As somebody who shares my home with a cat, I was fascinated and a little bemused by this article in yesterday's Independent. The paper reports on the conclusions of biologist and animal behaviour expert, Dr John Bradshaw, the author of Cat Sense.

He has suggested that domesticated cats perceive their human companions as less of a parental figure and much more as a larger, non-hostile fellow cat:

In Cat Sense, Dr Bradshaw concludes that cats evolved as solitary hunters and still don’t quite 'get us' the way dogs do - and perhaps never will.
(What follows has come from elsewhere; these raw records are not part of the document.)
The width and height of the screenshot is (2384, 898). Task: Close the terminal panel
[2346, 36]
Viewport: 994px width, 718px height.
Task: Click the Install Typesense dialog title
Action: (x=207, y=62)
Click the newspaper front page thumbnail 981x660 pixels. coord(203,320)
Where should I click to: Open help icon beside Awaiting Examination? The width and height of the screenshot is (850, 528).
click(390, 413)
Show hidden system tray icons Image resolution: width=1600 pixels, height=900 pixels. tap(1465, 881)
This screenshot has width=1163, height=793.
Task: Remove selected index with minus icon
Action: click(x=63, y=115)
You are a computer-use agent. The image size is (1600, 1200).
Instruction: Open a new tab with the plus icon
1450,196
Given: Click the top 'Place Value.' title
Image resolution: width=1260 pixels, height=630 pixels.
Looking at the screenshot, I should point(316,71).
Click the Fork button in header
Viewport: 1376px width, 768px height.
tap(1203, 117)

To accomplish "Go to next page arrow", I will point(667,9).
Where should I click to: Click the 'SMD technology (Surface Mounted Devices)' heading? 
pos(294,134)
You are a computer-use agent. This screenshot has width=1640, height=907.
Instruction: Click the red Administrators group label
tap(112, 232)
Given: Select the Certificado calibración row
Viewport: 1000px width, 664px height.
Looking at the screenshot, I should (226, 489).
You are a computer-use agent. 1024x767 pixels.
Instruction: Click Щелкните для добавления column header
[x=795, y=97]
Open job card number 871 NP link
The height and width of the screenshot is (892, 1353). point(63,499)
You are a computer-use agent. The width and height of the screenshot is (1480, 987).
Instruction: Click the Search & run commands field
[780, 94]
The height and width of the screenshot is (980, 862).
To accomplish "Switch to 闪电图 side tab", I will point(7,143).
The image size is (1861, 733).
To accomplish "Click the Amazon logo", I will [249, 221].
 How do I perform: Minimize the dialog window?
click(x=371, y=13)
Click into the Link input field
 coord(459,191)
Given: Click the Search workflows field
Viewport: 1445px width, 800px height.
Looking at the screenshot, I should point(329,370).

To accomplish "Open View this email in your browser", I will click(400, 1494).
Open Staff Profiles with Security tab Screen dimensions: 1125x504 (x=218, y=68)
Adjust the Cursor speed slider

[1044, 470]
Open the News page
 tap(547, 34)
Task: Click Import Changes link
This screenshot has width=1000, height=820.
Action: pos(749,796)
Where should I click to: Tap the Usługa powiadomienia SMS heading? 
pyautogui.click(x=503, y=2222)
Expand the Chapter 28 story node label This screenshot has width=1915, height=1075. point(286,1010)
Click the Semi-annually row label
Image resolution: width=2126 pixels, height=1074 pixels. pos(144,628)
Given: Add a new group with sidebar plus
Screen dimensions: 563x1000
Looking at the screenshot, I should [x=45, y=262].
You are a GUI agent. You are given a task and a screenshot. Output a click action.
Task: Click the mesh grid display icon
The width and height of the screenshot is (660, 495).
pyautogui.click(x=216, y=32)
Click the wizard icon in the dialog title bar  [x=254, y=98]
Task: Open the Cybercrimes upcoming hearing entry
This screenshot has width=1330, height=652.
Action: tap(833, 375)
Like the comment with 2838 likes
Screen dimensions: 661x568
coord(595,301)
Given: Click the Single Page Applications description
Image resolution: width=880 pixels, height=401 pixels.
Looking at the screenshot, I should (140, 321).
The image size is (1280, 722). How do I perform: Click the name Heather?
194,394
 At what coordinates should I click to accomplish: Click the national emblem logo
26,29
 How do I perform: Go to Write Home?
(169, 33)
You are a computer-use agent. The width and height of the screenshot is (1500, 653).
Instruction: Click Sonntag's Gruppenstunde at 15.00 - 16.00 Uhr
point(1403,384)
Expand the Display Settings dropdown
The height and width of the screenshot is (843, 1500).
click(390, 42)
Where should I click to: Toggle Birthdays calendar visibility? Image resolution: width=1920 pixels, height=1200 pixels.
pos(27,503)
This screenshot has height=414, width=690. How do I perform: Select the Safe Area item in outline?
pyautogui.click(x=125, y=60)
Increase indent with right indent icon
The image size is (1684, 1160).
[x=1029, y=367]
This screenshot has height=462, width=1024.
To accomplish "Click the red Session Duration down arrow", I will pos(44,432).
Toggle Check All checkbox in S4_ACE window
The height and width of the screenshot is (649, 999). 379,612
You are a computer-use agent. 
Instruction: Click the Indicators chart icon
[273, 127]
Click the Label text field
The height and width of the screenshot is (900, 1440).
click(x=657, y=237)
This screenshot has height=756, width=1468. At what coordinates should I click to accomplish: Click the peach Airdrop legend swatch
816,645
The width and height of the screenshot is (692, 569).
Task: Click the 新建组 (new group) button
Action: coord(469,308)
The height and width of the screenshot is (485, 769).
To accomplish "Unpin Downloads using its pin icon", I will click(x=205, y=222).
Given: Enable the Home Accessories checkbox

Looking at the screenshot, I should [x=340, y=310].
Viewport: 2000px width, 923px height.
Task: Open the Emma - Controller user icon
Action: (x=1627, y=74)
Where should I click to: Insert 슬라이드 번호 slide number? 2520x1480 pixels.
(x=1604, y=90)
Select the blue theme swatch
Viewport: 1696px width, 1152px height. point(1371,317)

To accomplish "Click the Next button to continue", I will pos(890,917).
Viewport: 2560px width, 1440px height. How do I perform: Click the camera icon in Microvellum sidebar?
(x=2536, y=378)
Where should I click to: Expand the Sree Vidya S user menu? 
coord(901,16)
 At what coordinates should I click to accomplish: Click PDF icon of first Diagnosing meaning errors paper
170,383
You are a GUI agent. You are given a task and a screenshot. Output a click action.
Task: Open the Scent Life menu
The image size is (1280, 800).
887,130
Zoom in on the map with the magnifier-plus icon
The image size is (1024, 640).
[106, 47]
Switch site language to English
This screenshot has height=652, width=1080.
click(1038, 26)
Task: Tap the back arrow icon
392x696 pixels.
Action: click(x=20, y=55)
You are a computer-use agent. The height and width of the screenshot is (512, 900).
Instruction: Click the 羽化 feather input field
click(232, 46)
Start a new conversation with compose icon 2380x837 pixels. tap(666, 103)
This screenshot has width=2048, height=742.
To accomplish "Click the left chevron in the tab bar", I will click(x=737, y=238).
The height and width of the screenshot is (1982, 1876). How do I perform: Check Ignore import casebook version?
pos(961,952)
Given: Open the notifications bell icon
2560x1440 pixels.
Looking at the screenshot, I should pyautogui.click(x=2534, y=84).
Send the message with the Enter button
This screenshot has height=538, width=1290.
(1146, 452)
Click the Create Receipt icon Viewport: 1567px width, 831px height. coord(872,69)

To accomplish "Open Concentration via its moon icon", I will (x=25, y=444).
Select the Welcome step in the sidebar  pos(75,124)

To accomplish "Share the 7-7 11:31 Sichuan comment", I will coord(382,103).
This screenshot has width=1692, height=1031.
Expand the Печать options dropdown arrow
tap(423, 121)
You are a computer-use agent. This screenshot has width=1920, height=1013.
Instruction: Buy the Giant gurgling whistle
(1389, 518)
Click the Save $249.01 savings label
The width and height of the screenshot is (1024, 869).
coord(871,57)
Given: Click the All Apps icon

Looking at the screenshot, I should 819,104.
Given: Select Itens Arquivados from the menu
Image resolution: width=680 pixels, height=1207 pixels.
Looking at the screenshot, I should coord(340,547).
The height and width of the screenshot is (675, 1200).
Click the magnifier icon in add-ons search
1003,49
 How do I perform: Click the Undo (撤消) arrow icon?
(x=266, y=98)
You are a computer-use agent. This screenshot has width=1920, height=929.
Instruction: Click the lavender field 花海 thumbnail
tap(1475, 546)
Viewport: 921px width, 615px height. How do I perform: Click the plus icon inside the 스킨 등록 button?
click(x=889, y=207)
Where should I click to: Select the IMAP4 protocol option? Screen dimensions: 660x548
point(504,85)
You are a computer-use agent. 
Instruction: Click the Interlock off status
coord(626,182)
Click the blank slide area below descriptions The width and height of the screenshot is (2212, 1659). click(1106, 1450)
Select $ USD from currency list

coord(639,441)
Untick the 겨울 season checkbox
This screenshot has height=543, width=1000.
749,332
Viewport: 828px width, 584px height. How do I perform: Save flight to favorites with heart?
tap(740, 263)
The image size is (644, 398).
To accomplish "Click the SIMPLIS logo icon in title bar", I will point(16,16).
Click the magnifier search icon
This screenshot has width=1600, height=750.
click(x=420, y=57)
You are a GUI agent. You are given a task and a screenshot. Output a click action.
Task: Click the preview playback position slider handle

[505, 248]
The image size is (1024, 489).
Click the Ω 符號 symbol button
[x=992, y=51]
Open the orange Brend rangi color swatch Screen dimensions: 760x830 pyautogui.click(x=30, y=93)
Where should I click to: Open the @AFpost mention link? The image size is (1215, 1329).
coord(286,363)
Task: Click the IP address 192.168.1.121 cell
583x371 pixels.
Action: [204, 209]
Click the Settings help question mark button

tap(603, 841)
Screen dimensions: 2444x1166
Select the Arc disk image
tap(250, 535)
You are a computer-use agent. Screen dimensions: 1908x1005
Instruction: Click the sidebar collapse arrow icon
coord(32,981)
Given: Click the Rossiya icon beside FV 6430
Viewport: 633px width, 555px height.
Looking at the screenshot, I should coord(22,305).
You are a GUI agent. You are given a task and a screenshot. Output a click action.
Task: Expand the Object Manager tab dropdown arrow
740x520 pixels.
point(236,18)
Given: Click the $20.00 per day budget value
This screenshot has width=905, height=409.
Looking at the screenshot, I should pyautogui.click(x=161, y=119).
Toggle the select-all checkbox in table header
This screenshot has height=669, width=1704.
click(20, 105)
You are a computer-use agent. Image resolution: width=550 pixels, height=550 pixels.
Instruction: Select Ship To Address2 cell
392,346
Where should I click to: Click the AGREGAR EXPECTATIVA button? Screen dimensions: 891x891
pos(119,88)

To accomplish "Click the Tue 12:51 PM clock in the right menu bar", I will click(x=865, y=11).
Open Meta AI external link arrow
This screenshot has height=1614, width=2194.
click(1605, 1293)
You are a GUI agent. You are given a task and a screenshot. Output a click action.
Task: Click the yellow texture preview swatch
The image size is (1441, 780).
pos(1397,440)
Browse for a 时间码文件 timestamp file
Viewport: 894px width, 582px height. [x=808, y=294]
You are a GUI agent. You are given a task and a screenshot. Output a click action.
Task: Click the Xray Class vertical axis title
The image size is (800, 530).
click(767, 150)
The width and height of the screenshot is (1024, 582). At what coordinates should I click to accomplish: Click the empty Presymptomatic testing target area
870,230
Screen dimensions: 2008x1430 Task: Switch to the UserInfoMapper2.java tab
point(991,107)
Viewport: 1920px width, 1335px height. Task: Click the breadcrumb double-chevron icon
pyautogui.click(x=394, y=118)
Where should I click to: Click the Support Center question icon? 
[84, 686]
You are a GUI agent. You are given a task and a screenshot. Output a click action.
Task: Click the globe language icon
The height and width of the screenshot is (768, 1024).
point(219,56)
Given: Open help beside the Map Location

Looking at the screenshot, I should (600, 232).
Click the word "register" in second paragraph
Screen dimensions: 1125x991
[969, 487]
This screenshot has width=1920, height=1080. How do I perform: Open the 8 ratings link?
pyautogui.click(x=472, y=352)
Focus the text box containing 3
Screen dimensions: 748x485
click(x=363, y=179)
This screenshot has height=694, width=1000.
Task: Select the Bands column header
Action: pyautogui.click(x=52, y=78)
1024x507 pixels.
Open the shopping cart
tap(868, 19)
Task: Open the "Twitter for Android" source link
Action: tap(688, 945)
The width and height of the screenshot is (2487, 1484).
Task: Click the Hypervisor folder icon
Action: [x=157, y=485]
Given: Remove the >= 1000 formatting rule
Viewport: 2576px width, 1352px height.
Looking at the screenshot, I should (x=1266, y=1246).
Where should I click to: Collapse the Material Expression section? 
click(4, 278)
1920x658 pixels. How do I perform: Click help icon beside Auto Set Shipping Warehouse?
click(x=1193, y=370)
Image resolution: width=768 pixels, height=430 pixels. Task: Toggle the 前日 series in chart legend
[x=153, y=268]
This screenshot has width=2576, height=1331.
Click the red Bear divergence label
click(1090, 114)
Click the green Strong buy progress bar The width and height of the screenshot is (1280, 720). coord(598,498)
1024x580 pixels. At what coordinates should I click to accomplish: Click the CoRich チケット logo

In effect, he says, cats are still fundamentally wild animals despite years of domestication. In the book, he explains: "the transformation of the cat from resident exterminator to companion cohabiter is both recent and rapid, and—especially from the cat’s perspective—evidently incomplete."

According to Dr Bradshaw, when cats rub up against their owners or invite them to stroke their head, they are in fact treating them as fellow non-hostile cats.

An upright tale is a greeting sign between cats, he adds, and is also a way of cats demonstrating their affection for their owners.

And when cats bring their prey into their owner's houses, it is a side effect of their hunting strategy - not because they want to bestow a gift upon the household. Once inside the house, cats remember they prefer tinned food which is why the rodent dead is then left on the floor.

I am not sure I really wanted to know all of that actually.